这一夜简白因为心事过重,整个晚上都沒能好好地合眼,第二天更是熬不住,天还沒亮就小心翼翼地起來换好衣服,一个人轻手轻脚地走到阳台上吹吹冷风。
只是沒想到失眠的不止他一个人,他才离开房间就看到钱开已经站在阳台上抽烟了,对方似乎一夜都沒睡。
凌晨五点,由于夏季太阳出來得比较早,天边已经呈现一种暗沉的藏蓝色,楼下昏黄的路灯还在孤零零地亮着,马路上偶尔闪过一阵车辆呼啸而过的声音。
简白困惑不已,不明白钱开为何也会失眠,相对而言,钱开只是个外人,景初家里无论发生多大的事情,外人的正常表现顶多只是唏嘘一番而已,这样的表现实在太怪异了。

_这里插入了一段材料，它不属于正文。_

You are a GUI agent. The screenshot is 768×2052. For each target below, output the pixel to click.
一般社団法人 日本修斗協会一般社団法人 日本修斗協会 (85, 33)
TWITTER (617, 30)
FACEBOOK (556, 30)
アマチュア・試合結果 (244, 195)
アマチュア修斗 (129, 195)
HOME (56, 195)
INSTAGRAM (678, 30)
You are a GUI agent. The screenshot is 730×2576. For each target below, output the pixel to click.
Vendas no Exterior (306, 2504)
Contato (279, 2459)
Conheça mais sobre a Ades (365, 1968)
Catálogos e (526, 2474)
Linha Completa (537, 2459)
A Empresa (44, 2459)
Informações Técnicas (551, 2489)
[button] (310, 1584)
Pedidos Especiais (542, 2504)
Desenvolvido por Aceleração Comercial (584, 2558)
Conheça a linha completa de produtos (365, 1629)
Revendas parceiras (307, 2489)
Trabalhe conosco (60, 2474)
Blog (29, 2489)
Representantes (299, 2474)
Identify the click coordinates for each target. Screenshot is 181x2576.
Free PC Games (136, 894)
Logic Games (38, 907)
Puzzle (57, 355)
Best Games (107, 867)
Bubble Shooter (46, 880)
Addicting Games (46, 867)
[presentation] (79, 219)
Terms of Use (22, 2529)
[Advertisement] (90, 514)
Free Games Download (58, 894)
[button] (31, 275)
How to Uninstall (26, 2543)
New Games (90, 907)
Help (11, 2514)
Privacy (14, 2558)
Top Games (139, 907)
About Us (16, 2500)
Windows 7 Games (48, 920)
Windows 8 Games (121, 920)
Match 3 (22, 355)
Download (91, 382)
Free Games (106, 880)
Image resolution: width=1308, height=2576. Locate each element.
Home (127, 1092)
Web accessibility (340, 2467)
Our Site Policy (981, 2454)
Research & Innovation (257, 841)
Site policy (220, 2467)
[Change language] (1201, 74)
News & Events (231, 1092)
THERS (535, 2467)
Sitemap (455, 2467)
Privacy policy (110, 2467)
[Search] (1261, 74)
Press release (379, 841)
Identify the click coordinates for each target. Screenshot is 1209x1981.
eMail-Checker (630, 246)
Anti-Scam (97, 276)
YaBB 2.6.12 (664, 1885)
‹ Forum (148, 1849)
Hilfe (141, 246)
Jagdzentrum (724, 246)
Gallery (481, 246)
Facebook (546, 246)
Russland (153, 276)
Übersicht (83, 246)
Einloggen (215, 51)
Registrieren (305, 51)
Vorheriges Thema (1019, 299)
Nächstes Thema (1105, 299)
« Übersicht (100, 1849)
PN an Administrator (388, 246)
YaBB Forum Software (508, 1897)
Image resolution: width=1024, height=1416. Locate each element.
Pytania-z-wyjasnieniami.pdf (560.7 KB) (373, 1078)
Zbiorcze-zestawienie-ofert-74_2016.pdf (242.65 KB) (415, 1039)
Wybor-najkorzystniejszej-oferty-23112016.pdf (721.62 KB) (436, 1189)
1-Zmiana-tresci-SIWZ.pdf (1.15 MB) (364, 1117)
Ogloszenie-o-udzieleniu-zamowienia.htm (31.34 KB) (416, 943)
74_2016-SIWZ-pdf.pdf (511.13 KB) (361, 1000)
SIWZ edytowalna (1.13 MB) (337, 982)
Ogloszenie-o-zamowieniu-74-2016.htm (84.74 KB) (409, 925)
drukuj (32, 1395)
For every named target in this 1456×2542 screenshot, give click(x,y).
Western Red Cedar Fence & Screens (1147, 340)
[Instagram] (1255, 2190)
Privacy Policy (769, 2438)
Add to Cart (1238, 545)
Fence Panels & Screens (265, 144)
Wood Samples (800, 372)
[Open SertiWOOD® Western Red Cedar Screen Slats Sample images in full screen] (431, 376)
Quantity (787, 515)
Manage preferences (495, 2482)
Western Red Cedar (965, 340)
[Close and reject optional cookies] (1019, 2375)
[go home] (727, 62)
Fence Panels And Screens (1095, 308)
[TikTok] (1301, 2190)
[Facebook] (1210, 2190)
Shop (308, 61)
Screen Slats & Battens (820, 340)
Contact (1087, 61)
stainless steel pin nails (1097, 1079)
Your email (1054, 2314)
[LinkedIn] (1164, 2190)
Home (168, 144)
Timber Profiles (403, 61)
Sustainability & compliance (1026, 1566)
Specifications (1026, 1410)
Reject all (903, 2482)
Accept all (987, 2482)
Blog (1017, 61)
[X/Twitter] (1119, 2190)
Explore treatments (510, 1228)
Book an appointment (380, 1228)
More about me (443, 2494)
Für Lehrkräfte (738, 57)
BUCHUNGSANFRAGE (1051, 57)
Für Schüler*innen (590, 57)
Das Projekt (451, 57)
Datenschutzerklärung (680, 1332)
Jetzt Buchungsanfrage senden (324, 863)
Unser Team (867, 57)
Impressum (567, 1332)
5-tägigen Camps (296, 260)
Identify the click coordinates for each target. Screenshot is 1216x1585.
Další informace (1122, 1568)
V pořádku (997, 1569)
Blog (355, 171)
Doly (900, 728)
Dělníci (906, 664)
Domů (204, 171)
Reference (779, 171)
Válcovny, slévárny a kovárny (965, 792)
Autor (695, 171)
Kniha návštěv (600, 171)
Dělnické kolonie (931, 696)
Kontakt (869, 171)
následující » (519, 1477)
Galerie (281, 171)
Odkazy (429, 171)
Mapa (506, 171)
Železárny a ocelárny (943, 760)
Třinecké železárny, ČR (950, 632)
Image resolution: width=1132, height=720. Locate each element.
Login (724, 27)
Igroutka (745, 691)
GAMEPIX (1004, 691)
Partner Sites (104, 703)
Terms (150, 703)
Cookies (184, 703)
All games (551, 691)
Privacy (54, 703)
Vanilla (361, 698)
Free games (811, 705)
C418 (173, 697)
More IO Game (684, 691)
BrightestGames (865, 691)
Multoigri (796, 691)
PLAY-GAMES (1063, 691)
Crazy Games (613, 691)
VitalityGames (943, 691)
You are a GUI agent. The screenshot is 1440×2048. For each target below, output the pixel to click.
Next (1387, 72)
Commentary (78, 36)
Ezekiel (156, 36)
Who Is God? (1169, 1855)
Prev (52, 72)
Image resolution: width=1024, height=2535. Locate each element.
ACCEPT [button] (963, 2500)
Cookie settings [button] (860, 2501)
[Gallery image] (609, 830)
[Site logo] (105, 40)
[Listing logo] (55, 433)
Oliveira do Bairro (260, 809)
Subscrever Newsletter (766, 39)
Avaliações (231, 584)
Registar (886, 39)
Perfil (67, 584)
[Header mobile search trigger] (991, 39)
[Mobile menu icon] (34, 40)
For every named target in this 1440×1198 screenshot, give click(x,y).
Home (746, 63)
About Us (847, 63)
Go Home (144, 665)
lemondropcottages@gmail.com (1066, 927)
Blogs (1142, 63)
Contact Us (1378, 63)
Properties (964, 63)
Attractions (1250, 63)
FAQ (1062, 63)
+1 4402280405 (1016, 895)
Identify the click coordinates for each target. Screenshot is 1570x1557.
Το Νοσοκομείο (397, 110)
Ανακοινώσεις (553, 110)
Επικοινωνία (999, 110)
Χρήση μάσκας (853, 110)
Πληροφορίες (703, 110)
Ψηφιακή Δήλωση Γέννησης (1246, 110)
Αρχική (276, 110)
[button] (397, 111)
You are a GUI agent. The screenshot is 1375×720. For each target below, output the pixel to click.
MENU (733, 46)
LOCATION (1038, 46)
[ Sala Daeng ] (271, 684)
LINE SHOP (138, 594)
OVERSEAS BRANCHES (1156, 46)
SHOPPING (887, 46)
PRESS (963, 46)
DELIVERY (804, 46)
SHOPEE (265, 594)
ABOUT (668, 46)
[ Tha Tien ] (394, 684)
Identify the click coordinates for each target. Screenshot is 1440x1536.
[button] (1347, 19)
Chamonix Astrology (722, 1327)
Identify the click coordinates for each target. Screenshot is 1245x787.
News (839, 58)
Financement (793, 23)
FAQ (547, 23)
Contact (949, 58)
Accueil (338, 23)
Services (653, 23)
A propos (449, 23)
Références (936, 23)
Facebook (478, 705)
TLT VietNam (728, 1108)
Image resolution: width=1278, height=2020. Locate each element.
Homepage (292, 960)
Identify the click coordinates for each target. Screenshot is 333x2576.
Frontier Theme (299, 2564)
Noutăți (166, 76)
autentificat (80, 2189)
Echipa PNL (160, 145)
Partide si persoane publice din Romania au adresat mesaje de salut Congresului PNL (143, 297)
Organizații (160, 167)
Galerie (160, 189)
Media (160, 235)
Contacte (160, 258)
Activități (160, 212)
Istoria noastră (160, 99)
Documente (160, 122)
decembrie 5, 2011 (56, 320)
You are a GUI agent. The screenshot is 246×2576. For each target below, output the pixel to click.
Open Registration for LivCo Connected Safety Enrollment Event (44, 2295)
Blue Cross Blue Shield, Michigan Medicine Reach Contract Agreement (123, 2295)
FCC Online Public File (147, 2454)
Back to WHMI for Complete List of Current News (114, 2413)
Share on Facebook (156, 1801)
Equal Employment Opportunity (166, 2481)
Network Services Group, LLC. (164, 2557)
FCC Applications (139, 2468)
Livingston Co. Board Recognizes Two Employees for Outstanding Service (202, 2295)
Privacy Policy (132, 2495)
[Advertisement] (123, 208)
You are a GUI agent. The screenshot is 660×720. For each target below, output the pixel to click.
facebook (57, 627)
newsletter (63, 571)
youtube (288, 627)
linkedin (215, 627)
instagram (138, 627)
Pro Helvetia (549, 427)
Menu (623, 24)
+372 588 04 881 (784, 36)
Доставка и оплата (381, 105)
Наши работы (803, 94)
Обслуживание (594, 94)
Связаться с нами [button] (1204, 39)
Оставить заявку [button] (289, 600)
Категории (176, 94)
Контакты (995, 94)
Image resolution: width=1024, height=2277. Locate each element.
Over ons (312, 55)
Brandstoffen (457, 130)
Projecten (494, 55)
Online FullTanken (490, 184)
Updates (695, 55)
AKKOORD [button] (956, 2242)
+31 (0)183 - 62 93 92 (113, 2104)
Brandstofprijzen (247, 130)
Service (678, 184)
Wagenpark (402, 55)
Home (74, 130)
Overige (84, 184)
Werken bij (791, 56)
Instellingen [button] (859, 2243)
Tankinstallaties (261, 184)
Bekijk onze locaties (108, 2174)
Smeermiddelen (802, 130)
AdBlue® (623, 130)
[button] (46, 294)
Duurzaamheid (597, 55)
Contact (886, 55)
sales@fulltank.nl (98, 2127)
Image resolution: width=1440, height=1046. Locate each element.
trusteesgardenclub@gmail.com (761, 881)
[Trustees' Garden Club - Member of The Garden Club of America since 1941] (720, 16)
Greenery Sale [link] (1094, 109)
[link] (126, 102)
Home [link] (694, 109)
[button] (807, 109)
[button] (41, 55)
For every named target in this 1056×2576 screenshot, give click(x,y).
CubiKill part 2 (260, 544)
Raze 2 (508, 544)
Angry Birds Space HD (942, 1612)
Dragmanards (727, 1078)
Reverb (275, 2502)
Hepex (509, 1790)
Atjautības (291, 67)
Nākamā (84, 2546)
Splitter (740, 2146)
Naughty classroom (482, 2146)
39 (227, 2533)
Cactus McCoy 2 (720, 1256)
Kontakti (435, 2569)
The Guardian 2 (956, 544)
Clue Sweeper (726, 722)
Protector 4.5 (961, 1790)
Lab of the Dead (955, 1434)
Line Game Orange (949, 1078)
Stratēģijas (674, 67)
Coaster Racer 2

不过简白只是感觉疑惑了一下,就沒有再多想了,钱开是个知道分寸的人,在简家生活了那么多年,就算对方起初不懂,现在也懂得该说什么做什么了,简白对钱开一向很放心,所以干脆什么都不问。
他走到阳台站到钱开身边,面无表情地眺望远处的城市森林,因为身体不好,上个月开始简家已经完全禁烟了,好在简白对香烟沒有太过执着的爱,所以沒觉得有什么不妥。
这时候眺望远处开阔视野,就算什么都不做,都比躺在屋内要感觉舒服。
不过钱开一见简白走进阳台,连忙把烟头煾灭到烟灰缸里,怕阳台上的烟味太重,甚至用手扇了扇仍旧飘荡在半空中的烟雾,然后抱歉地对简白小声说:“抱歉,大少,阳台上烟味太重了对您身体不好,要不您到屋内休息吧!”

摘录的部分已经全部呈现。